Seven year-old Tamara crept downstairs early this morning, eager to be the first person in her family to see all the presents under the tree. It had been a hard year for her, a year of zoom classrooms, no contact with her friends, and too much contact with her parents, who are both now raging alcoholics. On top of that, her grandmother hasn’t moved since Tamara hugged her on Christmas Eve morning.
Tamara had stood strong through this year’s hardships, though, knowing that Christmas would eventually arrive. She’d asked Santa for an iPod and a pair of noise-cancelling headphones, telling the Lampoon that it “would help to drown out the screaming my parents are always doing since Dad got furloughed.”

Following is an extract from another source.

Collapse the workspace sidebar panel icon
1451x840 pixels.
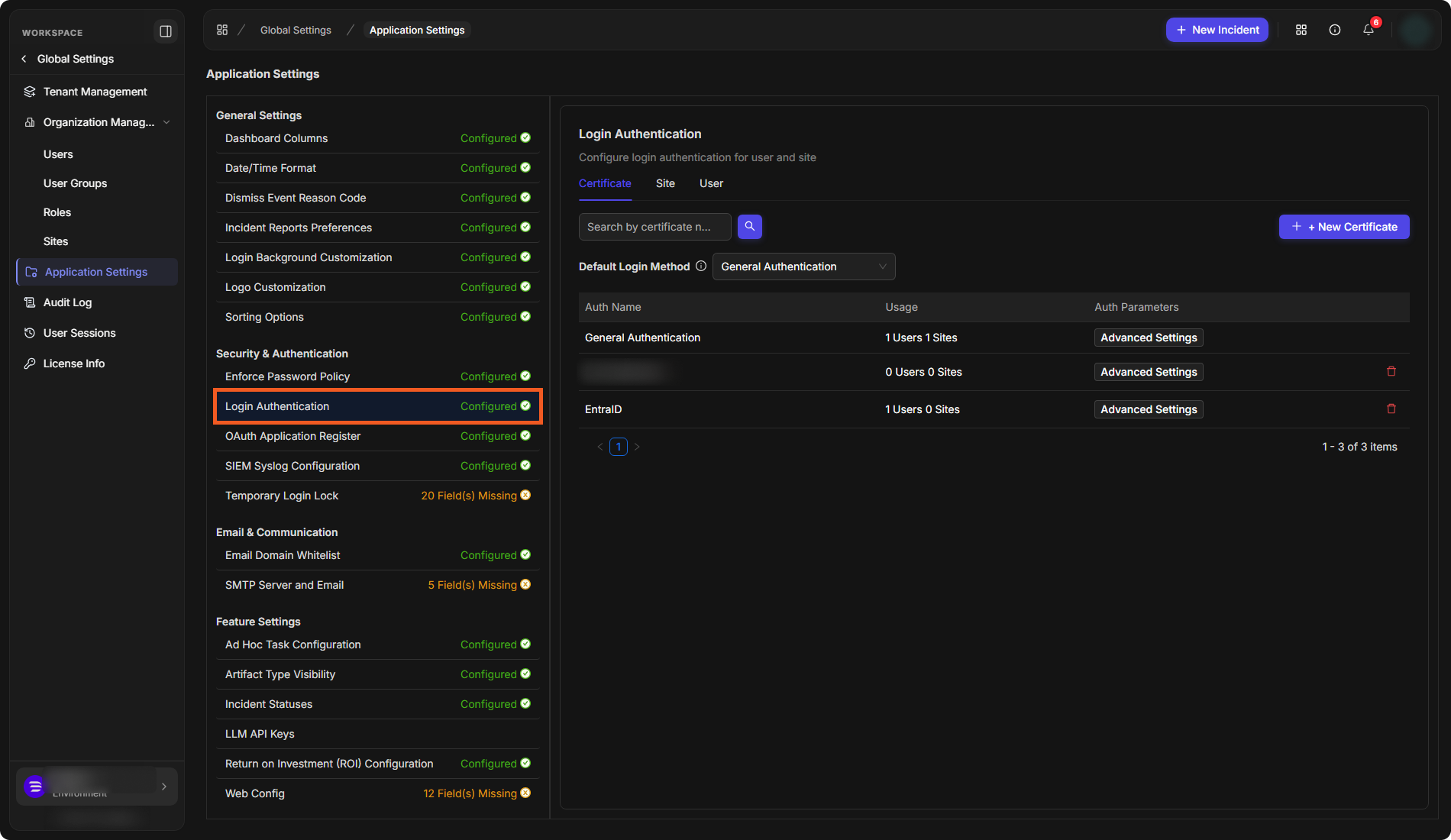(x=165, y=31)
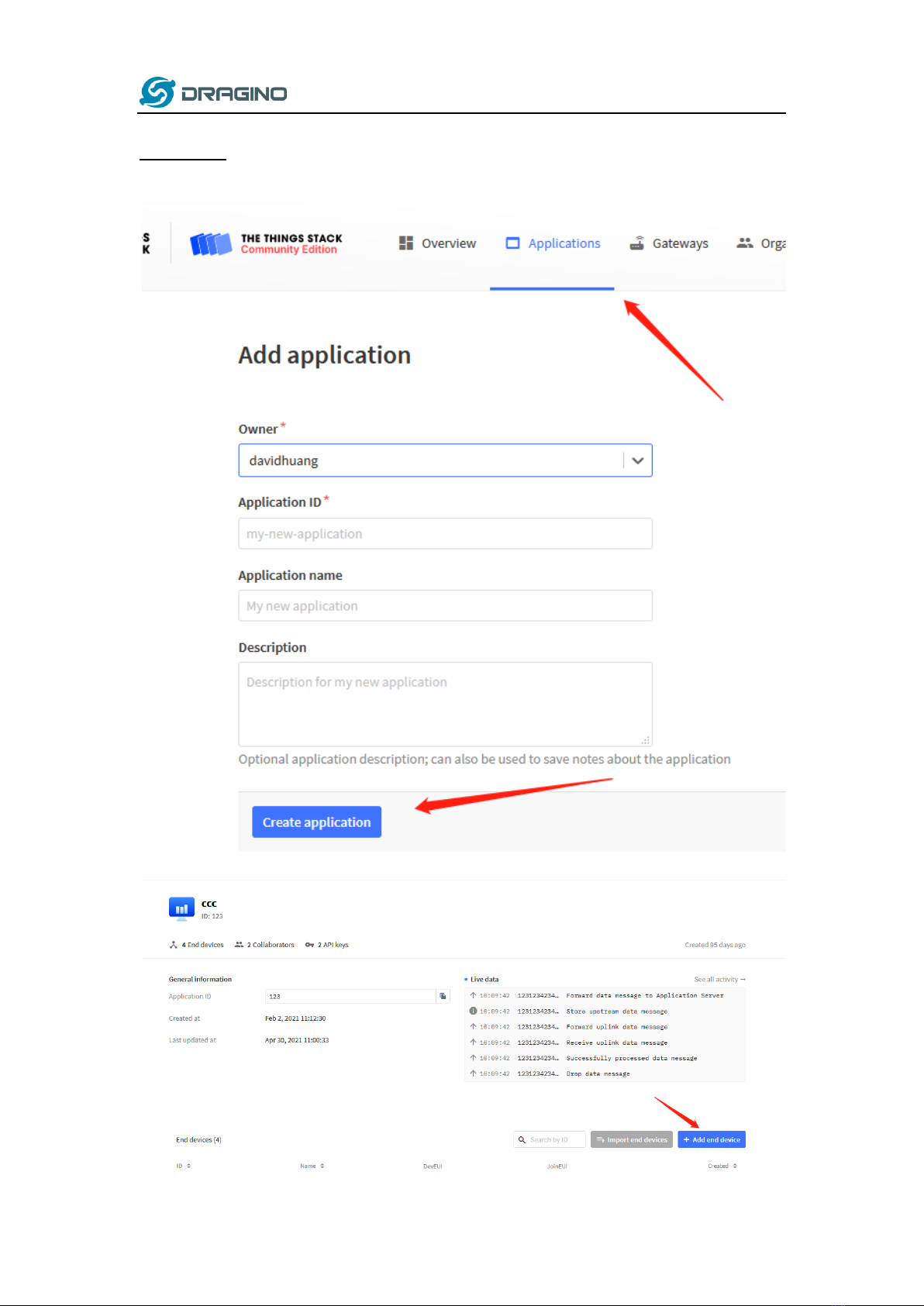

But when Tamara opened the living room door this morning, she didn’t find any iPod shaped presents – in fact, she didn’t find any presents at all. The room was empty of everything but tinsel-coated furniture, a Christmas tree, and her grandma’s corpse.
Many children this Christmas experienced the same traumatic scene. In an unprecedented Christmas catastrophe, Santa missed millions of children’s names from his Excel Spreadsheet Nice List this year.
Our Christmas correspondent asked Tamara’s parents what effect this disruption had on their festivities, and her father told us “Well, to be honest, she asked for an iPod, which was already above our price range anyway. We thought Santa might be able to pull through, but if he thinks the little brat doesn’t deserve a merry Christmas, who are we to argue? We’re just mortals.”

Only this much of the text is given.